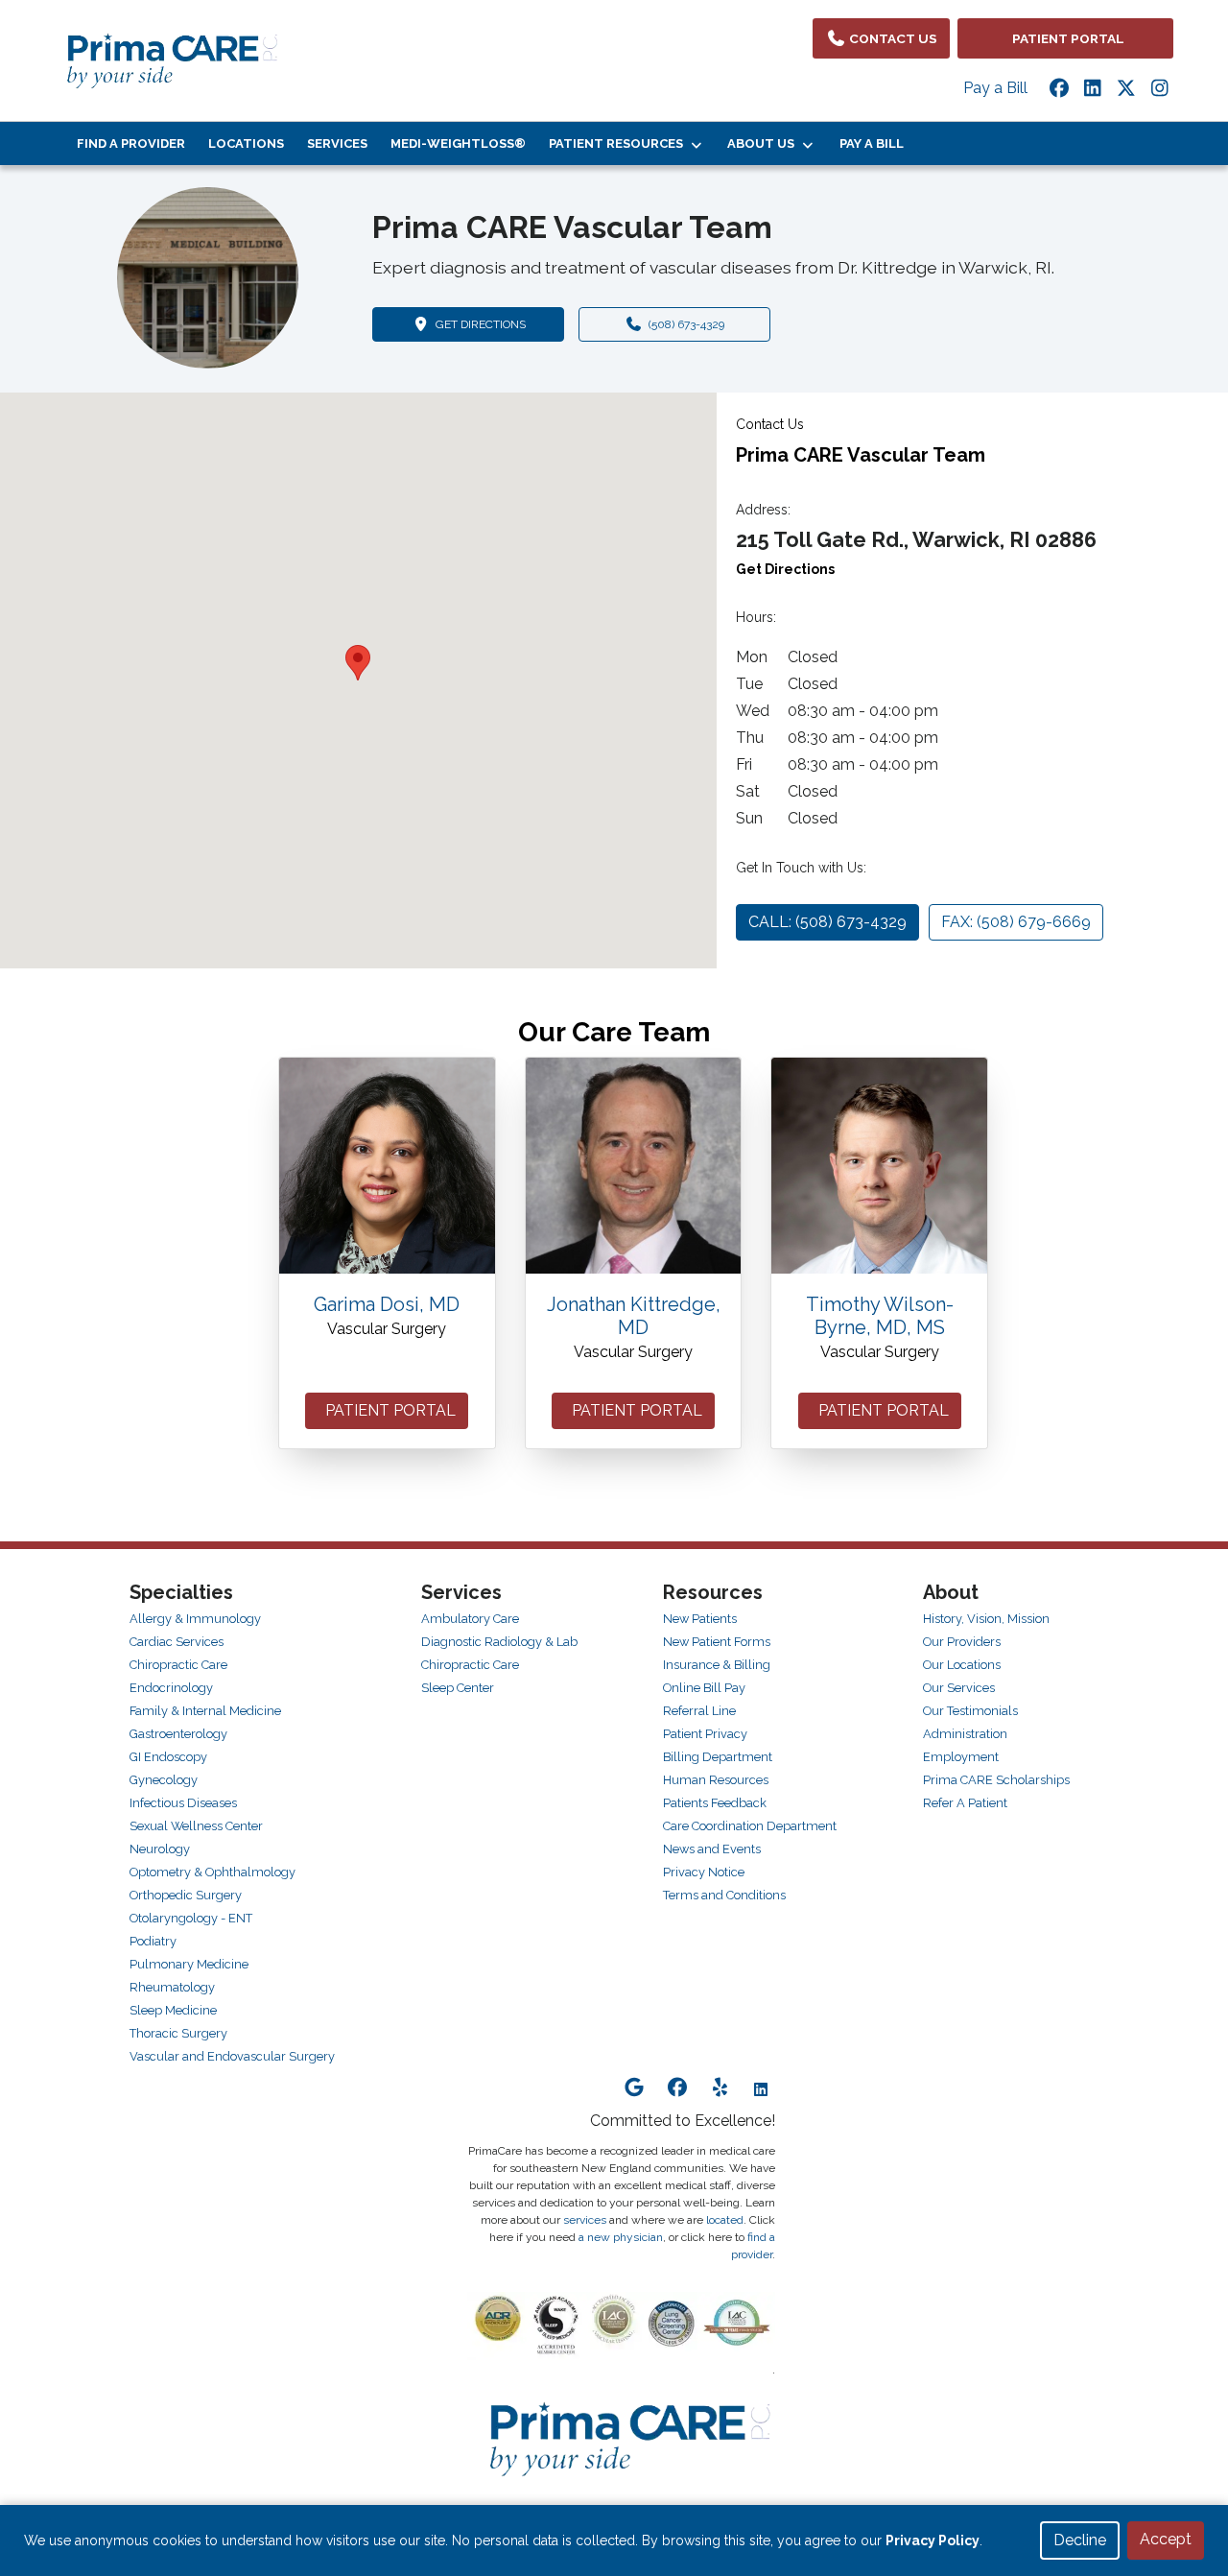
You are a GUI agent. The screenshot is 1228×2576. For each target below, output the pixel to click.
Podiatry (153, 1941)
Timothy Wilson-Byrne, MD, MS (880, 1316)
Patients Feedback (715, 1803)
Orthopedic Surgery (186, 1895)
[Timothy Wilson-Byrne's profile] (879, 1166)
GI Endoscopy (168, 1757)
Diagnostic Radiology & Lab (499, 1641)
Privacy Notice (703, 1872)
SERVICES (337, 143)
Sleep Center (457, 1688)
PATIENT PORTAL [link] (1065, 38)
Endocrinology (171, 1688)
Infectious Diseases (183, 1803)
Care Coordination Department (750, 1826)
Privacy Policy (933, 2540)
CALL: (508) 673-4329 (827, 922)
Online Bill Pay (704, 1688)
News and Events (712, 1849)
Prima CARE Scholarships (996, 1780)
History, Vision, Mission (986, 1618)
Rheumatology (172, 1987)
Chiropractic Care (178, 1665)
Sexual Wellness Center (196, 1826)
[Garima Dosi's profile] (387, 1166)
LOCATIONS (246, 143)
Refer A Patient (965, 1803)
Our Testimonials (970, 1711)
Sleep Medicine (173, 2010)
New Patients (700, 1618)
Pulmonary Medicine (189, 1964)
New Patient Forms (716, 1641)
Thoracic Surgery (178, 2033)
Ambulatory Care (470, 1618)
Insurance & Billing (716, 1665)
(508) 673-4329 (683, 324)
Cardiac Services (177, 1641)
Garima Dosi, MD (387, 1304)
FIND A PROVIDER (131, 143)
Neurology (160, 1849)
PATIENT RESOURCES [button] (619, 143)
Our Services (959, 1688)
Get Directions (785, 569)
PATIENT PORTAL (387, 1410)
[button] (357, 662)
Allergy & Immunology (195, 1618)
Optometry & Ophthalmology (212, 1872)
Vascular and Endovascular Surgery (232, 2056)
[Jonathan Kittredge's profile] (634, 1166)
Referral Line (699, 1711)
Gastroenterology (178, 1734)
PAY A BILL (871, 143)
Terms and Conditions (724, 1895)
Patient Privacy (705, 1734)
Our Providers (962, 1641)
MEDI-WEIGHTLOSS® (458, 143)
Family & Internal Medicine (205, 1711)
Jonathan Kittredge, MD (633, 1316)
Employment (961, 1757)
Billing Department (717, 1757)
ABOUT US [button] (763, 143)
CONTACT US (891, 38)
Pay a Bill (995, 88)
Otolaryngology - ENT (191, 1918)
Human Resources (715, 1780)
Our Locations (962, 1665)
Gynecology (164, 1780)
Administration (965, 1734)
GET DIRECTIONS (497, 324)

**********

- Task directions:
Going back to the entries above, set down exactly the lines that begin at the one with "Our Testimonials (970, 1711)" and end at the one with "Our Services (959, 1688)", both included, and nothing else.

- Output for this task:
Our Testimonials (970, 1711)
Sleep Medicine (173, 2010)
New Patients (700, 1618)
Pulmonary Medicine (189, 1964)
New Patient Forms (716, 1641)
Thoracic Surgery (178, 2033)
Ambulatory Care (470, 1618)
Insurance & Billing (716, 1665)
(508) 673-4329 (683, 324)
Cardiac Services (177, 1641)
Garima Dosi, MD (387, 1304)
FIND A PROVIDER (131, 143)
Neurology (160, 1849)
PATIENT RESOURCES [button] (619, 143)
Our Services (959, 1688)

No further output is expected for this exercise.